- _ACTIVITY_: Some lines below hold "with". Pick them out and copy them.

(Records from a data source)
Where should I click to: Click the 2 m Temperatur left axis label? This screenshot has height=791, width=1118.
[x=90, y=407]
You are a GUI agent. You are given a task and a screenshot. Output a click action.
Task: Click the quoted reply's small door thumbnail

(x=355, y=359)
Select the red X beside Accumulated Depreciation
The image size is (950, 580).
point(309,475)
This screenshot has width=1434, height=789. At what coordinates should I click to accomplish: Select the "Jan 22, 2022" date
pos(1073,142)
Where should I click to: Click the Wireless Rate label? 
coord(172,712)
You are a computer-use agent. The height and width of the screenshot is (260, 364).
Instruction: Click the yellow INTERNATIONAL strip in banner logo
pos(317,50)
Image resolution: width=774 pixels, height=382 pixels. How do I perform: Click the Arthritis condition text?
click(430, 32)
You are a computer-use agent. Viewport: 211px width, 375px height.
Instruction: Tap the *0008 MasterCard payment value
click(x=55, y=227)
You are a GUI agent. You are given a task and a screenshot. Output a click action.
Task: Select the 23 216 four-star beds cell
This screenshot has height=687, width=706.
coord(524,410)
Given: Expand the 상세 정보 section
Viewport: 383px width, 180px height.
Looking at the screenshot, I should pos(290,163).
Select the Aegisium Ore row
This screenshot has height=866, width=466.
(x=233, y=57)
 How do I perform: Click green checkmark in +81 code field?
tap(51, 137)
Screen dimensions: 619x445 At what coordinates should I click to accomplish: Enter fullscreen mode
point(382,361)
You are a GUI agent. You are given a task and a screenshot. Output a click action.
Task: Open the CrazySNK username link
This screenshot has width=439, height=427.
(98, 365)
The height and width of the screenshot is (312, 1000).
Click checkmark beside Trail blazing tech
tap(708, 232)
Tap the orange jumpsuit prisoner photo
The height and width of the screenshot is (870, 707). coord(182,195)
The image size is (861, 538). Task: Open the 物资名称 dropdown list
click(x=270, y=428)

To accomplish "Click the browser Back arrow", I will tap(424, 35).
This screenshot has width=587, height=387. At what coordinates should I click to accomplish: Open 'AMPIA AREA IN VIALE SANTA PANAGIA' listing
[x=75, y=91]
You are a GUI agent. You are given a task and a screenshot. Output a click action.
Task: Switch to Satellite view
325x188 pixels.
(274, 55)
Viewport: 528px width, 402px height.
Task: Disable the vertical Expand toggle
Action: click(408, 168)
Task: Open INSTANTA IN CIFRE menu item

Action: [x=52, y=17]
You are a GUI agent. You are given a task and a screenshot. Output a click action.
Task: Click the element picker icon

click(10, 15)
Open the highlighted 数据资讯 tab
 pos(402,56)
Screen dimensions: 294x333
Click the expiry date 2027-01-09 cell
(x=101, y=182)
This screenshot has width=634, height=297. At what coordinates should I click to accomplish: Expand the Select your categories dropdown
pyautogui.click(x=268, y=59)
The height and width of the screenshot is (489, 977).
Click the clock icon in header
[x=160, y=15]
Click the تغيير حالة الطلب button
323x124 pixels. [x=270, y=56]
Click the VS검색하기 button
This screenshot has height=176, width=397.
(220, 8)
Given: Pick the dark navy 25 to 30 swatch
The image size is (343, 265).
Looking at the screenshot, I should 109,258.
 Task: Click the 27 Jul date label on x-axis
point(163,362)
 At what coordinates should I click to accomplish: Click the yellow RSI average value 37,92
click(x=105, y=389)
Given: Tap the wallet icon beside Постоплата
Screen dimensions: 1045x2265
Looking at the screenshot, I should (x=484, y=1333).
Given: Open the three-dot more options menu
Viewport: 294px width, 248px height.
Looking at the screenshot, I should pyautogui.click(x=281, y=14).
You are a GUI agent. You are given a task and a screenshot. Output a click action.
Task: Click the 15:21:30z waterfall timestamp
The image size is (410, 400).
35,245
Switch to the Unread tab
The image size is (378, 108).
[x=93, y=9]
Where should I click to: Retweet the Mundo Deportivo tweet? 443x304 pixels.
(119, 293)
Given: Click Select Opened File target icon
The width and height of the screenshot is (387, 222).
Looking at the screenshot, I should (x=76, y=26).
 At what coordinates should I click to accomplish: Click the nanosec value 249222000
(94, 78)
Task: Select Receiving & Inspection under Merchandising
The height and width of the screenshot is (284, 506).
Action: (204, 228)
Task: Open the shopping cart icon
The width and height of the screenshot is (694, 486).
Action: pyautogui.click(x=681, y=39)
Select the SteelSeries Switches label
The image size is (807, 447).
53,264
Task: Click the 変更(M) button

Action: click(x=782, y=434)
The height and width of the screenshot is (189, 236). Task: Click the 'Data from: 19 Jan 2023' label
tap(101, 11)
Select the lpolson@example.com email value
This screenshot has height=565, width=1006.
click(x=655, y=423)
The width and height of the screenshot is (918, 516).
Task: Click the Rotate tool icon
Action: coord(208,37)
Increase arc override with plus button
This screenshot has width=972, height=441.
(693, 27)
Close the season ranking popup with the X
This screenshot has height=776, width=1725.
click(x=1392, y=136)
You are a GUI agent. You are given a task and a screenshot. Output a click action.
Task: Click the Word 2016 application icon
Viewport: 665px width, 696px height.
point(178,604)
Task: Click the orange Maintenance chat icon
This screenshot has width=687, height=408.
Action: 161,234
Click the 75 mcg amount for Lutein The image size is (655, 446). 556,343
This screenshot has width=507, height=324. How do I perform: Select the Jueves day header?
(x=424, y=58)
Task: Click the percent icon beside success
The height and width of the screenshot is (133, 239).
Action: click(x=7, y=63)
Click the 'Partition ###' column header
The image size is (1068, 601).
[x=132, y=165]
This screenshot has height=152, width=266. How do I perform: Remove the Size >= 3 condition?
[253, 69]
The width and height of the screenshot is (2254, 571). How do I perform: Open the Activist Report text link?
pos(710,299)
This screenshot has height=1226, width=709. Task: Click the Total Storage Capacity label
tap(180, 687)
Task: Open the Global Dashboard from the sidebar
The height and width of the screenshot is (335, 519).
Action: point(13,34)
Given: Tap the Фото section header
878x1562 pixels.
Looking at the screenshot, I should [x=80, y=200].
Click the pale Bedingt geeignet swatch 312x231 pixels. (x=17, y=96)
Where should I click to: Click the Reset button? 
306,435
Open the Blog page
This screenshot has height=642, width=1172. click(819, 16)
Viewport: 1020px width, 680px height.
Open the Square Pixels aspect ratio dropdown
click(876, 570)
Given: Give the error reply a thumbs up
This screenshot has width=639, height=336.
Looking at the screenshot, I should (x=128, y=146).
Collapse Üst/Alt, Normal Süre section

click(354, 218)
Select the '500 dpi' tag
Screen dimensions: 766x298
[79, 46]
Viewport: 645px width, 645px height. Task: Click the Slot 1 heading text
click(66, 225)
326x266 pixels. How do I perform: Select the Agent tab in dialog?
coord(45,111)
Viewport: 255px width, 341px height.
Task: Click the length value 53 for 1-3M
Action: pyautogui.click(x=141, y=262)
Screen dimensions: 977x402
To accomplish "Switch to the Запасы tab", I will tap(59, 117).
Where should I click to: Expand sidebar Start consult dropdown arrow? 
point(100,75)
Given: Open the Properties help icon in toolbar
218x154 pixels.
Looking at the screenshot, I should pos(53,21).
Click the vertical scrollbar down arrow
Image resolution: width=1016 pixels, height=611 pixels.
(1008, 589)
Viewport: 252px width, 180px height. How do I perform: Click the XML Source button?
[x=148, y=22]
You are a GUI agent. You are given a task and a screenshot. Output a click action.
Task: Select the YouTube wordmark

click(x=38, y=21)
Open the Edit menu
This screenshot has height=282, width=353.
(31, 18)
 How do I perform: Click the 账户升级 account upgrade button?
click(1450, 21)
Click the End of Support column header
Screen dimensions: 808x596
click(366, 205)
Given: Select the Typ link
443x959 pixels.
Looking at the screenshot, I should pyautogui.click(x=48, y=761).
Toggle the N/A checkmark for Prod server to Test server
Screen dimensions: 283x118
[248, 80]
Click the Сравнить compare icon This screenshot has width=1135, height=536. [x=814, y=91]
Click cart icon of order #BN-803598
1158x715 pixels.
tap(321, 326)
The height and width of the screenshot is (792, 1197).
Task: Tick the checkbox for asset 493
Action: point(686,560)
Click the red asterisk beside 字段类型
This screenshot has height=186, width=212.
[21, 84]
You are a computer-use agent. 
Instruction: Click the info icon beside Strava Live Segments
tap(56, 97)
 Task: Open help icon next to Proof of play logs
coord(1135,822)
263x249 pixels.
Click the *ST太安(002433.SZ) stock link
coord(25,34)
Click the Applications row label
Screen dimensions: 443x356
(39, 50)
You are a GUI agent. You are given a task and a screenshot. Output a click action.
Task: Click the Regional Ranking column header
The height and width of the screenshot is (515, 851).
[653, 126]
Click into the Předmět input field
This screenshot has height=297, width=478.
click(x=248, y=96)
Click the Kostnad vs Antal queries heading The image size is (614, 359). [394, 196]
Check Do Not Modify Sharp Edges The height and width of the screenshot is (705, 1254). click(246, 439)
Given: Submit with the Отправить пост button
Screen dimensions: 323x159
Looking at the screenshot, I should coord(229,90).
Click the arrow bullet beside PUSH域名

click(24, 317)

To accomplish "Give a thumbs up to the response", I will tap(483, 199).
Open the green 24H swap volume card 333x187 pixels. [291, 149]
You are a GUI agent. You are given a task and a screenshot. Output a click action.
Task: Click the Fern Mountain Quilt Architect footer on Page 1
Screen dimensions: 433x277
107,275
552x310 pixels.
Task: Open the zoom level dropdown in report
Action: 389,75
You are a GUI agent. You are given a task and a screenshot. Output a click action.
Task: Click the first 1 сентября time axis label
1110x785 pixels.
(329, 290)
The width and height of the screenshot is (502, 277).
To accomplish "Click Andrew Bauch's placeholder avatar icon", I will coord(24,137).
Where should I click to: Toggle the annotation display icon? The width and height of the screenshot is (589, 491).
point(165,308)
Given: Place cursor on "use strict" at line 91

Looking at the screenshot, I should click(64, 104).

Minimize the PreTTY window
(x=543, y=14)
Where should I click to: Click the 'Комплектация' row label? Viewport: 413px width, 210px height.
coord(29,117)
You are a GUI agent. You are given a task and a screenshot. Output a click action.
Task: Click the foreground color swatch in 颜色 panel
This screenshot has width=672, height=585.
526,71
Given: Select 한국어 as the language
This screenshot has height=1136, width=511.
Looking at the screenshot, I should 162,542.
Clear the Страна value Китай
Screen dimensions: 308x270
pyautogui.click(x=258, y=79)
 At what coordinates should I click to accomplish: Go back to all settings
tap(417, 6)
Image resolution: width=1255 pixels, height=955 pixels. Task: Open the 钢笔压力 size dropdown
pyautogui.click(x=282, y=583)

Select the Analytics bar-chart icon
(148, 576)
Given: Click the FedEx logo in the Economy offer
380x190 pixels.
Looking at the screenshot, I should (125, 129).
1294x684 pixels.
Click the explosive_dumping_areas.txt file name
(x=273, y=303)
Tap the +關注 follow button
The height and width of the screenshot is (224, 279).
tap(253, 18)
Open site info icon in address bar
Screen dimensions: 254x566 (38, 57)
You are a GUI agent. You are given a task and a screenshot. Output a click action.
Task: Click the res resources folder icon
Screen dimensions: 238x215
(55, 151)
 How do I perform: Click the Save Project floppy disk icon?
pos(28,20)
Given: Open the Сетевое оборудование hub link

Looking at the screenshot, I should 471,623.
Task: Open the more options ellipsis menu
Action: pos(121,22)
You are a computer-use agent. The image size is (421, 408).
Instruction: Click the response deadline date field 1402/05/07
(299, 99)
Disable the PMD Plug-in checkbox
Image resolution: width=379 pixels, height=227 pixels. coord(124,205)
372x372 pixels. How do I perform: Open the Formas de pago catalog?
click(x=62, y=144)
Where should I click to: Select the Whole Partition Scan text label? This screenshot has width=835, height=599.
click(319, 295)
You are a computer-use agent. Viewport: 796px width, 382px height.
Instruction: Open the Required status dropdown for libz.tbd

- _TASK ANSWER_:
Increase arc override with plus button
Close the season ranking popup with the X
Given: Submit with the Отправить пост button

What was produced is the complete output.